Identification of predictors of long-term survival and prognostic outcomes in thymic squamous cell carcinoma: A real-world study.

BACKGROUND: Although thymic squamous cell carcinoma (TSCC) is among the most prevalent forms of thymic carcinoma, there are relatively few studies on this tumor type, and its staging, optimal treatment strategies, and relevant prognostic factors remain controversial. METHODS: The present study analyzed 79 patients diagnosed with TSCC between January 2008 and January 2021. Kaplan-Meier curves and Cox univariate and multivariate regression analyses were used to explore factors associated with overall survival (OS) and progression-free survival (PFS) in the overall patient cohort and patient subgroups stratified according to the TNM stage. Time-dependent receiver operating characteristic (ROC) analyses were used to compare the TNM and Masaoka systems as predictors of patient prognosis. RESULTS: The 5- and 10-year OS rates in this study were 65.5% and 49.4%, respectively, with corresponding 5- and 10-year PFS rates of 52.3% and 37.9%. Survival outcomes were better for patients with early-stage disease (p < 0.001) and patients that underwent surgical treatment (p < 0.001). Neither extent of resection (p = 0.820) nor the surgical approach (p = 0.444) influenced patient survival.
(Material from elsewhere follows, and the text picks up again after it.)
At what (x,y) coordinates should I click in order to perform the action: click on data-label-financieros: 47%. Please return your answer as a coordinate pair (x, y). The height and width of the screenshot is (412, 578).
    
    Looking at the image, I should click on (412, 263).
In individuals with advanced disease, all forms of adjuvant therapy including radiotherapy (p = 0.021), chemotherapy (p = 0.035), and chemoradiation (p = 0.01) significantly improved patient PFS, but only adjuvant chemoradiotherapy improved patient OS (p = 0.035). When predicting the patient survival outcomes, the TNM system was slightly superior to the Masaoka system (area under the ROC curve [AUC] at 5 years: OS, 0.742 vs. 0.723; PFS, 0.846 vs. 0.816). CONCLUSION: TSCC is an orphan malignancy with a poor prognosis. TNM staging may be superior to Masaoka staging as a predictor of TSCC patient prognosis. Surgery is the mainstay of TSCC treatment. Video-assisted thoracoscopy (VATS) should be considered for selected patients. Multimodal therapy was associated with excellent results for patients with advanced TNM stage, particularly when surgery was accompanied by adjuvant chemoradiation.